■ WORK INSTRUCTION ■
Search the material for the string "computer" and copy each line where it occurs.

■ PROVIDED DATA ■
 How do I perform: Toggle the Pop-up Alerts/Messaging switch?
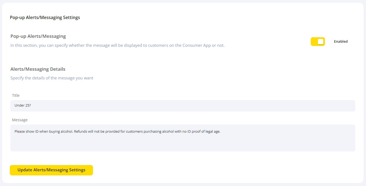coord(318,41)
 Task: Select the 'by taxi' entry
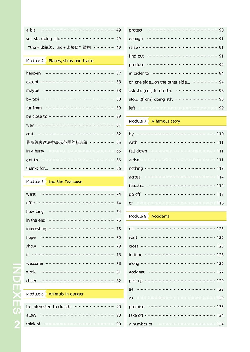pos(33,99)
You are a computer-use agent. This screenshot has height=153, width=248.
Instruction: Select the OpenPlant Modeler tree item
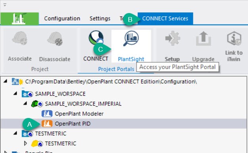tap(79, 114)
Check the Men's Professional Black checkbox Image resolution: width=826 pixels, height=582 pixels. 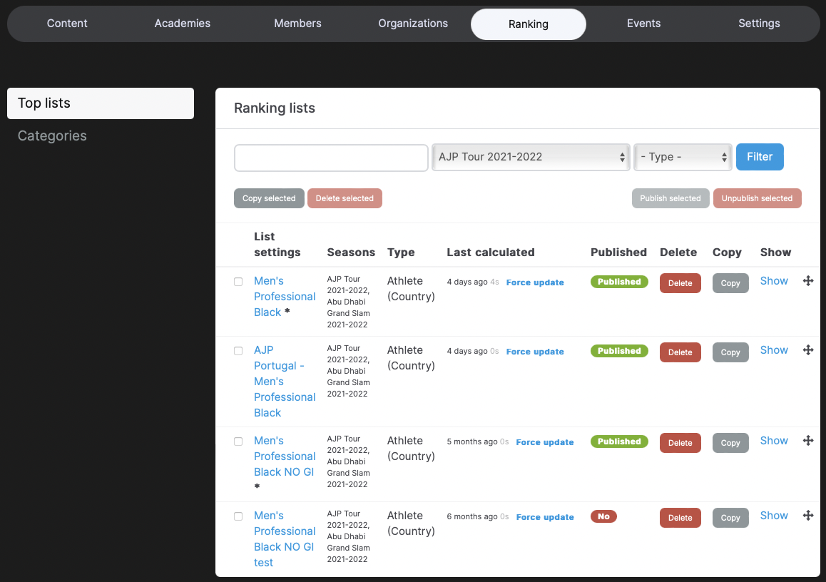(238, 282)
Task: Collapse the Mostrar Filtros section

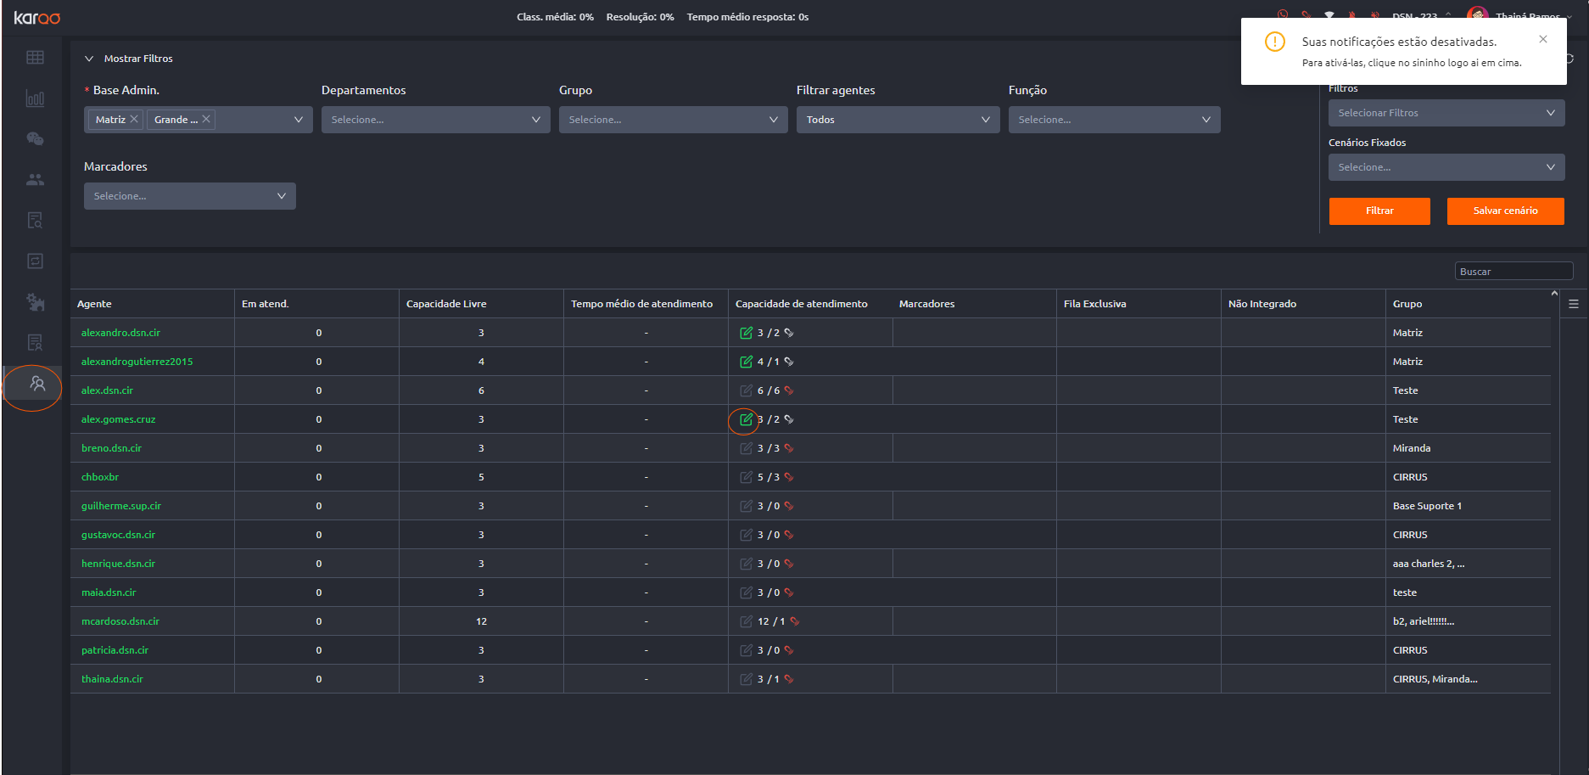Action: coord(89,59)
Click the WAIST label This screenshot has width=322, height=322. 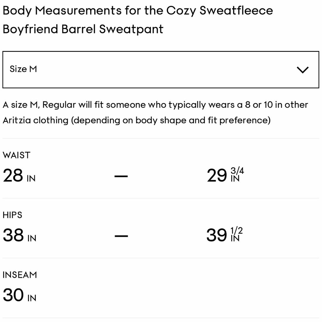16,155
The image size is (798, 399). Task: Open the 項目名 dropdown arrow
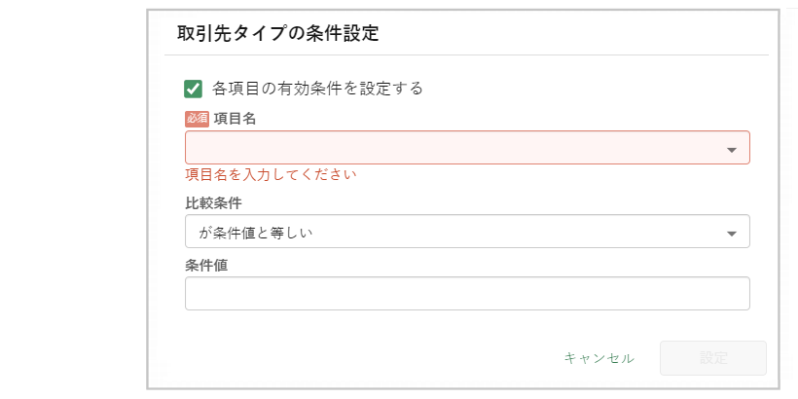pyautogui.click(x=732, y=150)
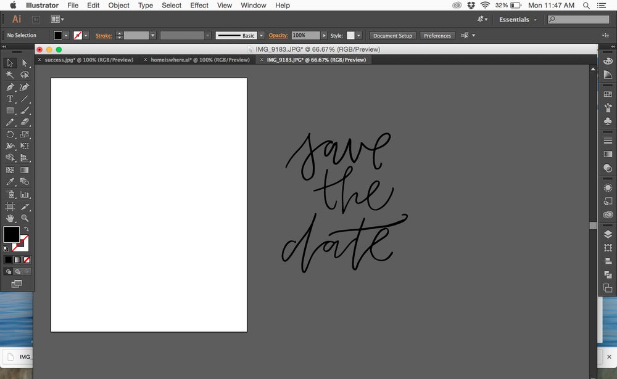Swap the fill and stroke colors

click(26, 228)
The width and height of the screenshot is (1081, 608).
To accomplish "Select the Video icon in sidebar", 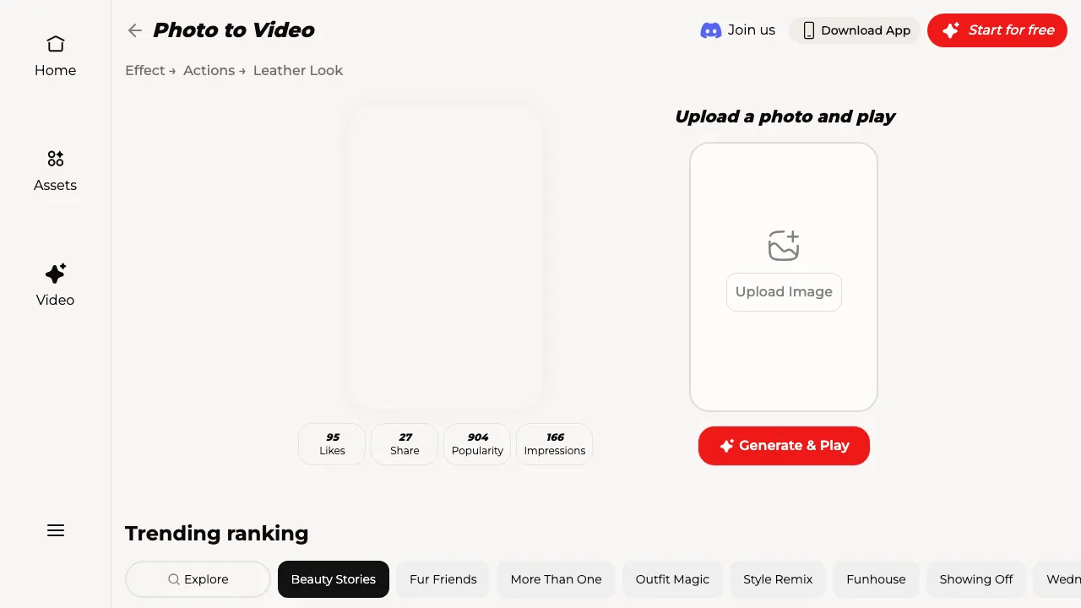I will 55,273.
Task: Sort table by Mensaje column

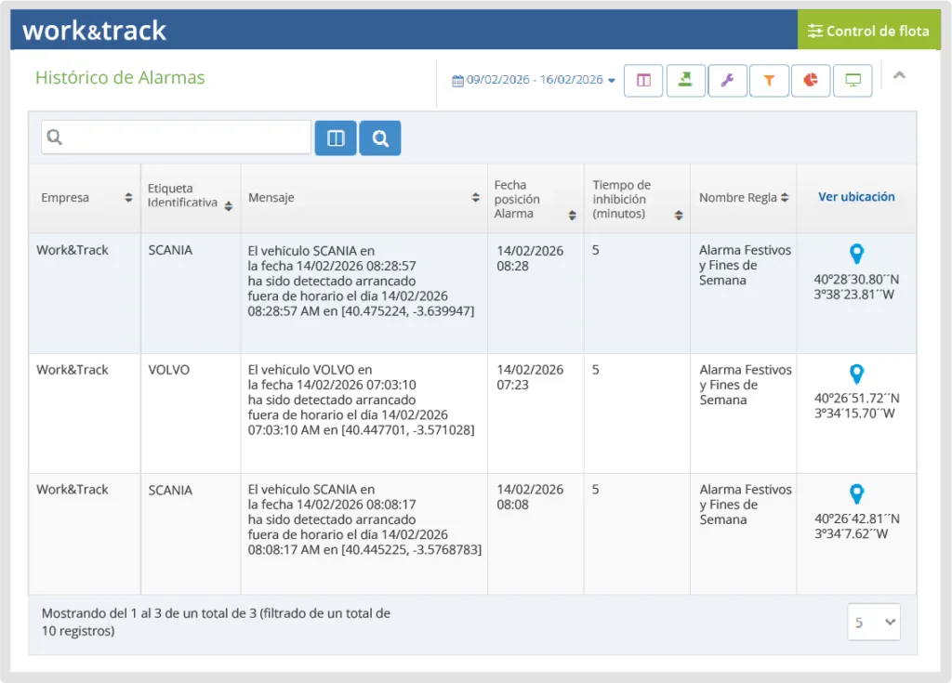Action: pyautogui.click(x=363, y=198)
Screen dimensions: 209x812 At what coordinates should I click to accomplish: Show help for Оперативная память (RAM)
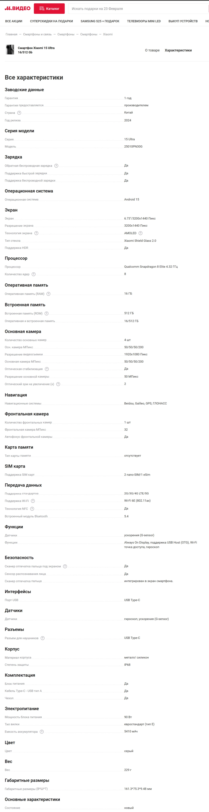(49, 294)
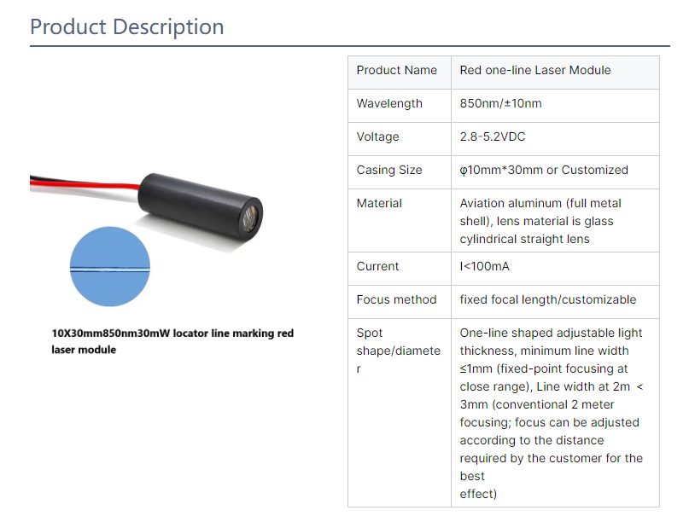The height and width of the screenshot is (522, 695).
Task: Click the φ10mm*30mm or Customized value
Action: pos(544,171)
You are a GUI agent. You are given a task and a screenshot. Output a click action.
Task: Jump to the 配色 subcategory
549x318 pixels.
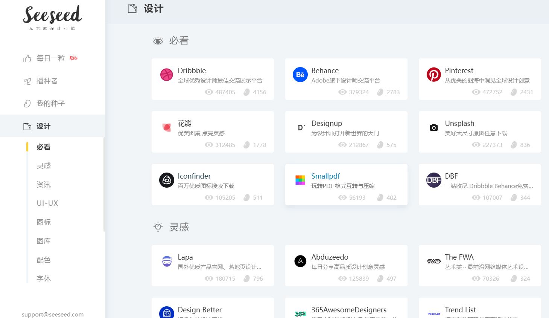44,260
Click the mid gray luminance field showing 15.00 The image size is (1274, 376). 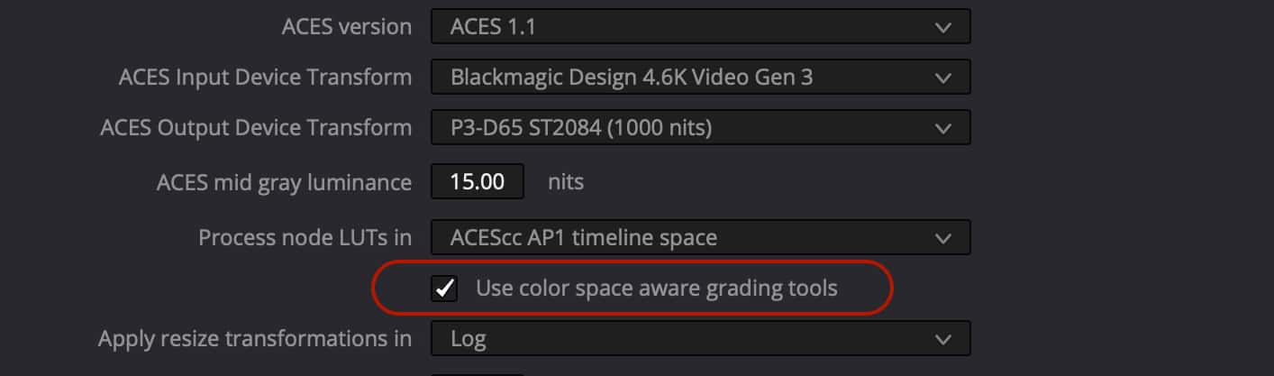[478, 182]
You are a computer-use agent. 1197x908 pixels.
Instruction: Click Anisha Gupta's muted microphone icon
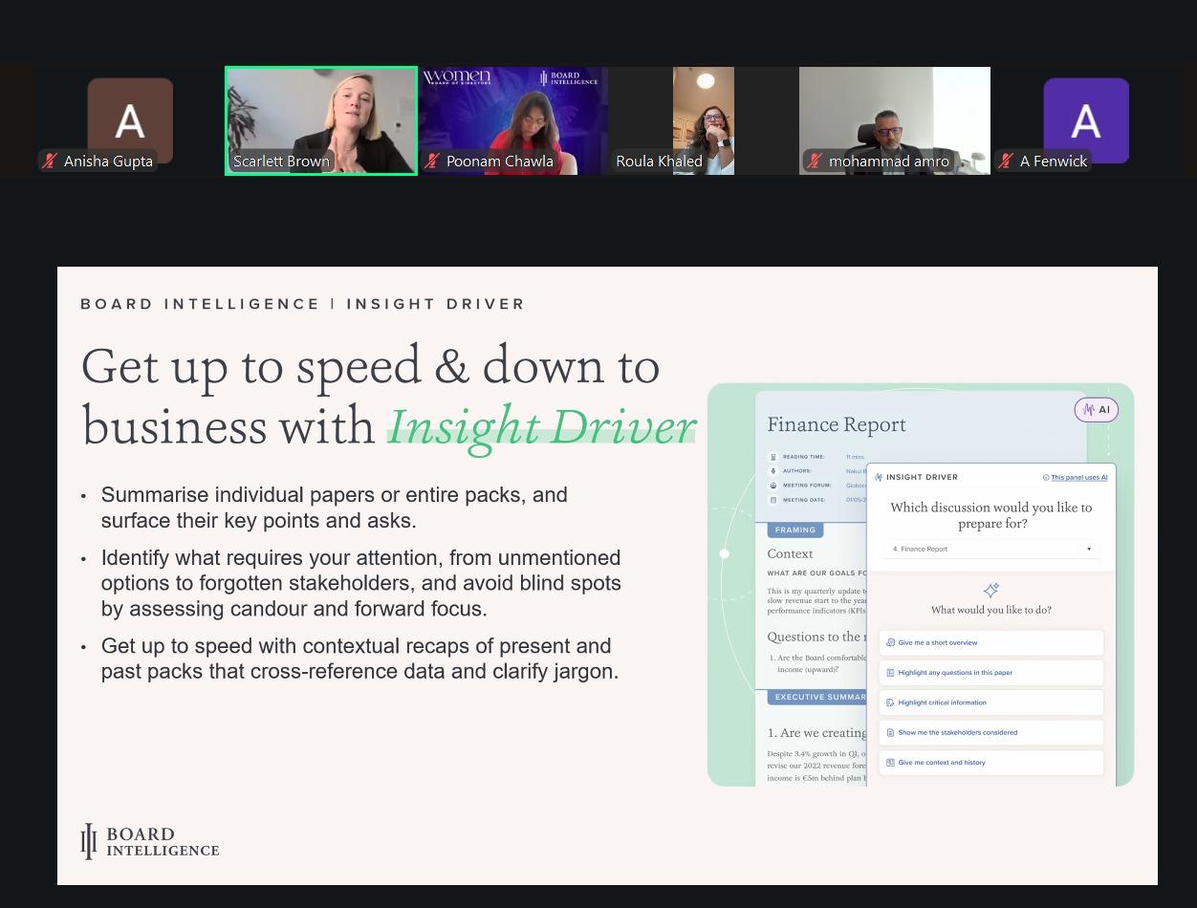[50, 162]
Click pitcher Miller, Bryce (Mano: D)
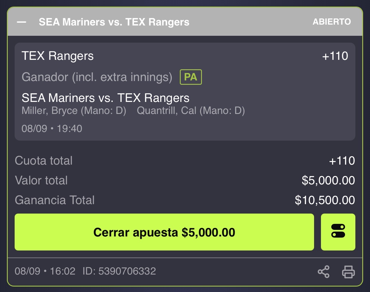 (74, 111)
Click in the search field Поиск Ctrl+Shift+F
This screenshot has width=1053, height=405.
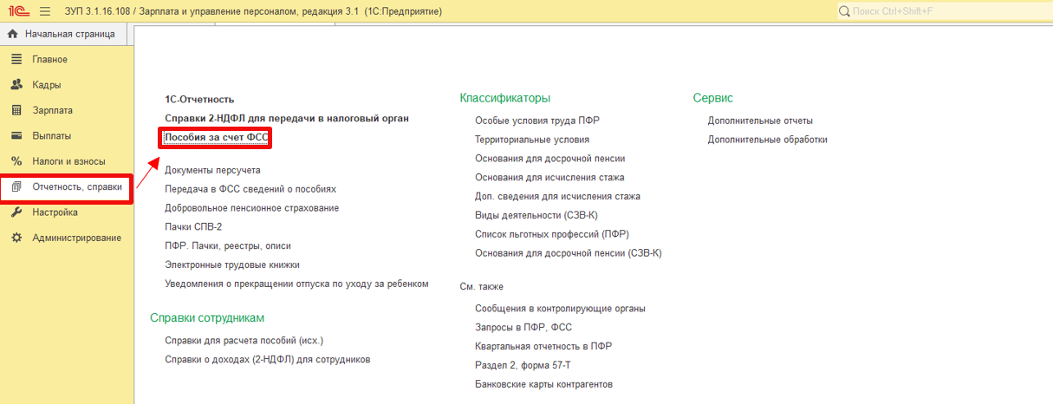coord(945,11)
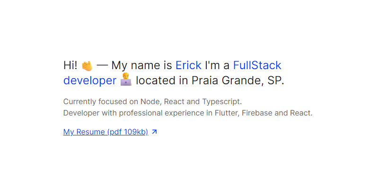Click the blue word developer

tap(89, 80)
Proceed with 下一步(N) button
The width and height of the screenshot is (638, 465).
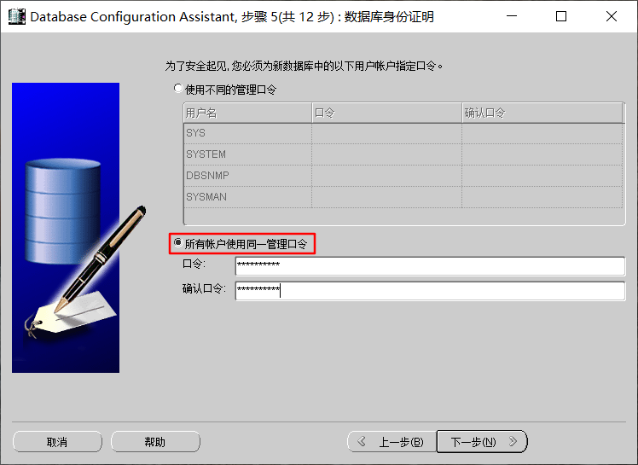(482, 442)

■ SOLUTION ■
You are a computer-use agent. This screenshot has height=153, width=248.
You are a computer-use agent. 1197x908 pixels.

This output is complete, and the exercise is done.